__Description of the task__
Show every line of the data where the word "header" can be found.

__Given information__
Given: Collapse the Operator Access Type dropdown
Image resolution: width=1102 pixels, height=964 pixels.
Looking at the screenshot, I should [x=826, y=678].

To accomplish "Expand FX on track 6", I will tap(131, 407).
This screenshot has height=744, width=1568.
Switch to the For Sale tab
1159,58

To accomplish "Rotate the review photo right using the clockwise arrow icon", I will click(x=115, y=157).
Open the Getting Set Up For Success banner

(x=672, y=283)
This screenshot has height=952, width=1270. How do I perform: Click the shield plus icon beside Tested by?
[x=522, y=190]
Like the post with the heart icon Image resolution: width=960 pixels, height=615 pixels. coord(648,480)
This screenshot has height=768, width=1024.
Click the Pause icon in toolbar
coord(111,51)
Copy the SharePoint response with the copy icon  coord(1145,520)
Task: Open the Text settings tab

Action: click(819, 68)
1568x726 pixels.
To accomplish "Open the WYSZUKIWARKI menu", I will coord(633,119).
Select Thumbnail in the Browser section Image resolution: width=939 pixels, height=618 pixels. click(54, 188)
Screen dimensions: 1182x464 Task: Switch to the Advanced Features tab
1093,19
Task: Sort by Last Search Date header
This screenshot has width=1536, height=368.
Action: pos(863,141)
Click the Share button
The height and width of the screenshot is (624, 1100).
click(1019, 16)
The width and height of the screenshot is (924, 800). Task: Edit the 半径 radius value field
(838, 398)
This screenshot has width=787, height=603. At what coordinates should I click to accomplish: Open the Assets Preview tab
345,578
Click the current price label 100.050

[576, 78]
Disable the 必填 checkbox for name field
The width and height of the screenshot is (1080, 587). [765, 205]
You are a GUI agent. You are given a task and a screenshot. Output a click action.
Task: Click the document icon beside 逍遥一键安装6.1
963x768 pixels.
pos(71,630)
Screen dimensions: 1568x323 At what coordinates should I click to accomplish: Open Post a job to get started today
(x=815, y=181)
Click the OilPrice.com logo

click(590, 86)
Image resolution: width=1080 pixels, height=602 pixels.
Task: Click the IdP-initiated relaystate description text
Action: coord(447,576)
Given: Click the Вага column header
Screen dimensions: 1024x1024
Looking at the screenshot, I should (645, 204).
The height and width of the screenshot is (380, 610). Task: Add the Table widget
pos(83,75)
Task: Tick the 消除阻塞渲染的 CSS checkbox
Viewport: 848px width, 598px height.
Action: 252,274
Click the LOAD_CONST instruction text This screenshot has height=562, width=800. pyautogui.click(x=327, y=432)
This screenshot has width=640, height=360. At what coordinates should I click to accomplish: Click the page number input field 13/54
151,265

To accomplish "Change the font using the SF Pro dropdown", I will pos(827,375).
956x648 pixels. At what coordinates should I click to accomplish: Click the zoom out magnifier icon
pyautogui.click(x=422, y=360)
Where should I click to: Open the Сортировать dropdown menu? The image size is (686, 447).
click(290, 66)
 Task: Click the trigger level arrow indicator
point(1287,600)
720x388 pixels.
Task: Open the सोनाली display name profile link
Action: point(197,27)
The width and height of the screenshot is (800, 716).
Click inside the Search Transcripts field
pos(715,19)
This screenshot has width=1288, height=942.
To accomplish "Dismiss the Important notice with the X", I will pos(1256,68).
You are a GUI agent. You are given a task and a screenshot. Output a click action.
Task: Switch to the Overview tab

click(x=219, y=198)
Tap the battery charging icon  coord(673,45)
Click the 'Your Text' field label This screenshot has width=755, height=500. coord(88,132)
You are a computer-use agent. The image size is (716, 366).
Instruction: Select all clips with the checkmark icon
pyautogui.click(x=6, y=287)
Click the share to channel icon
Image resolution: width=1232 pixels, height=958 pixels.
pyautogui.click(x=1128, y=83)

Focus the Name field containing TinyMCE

__Answer area__
Task: Sort by Last Search Date header
Given: Click the Вага column header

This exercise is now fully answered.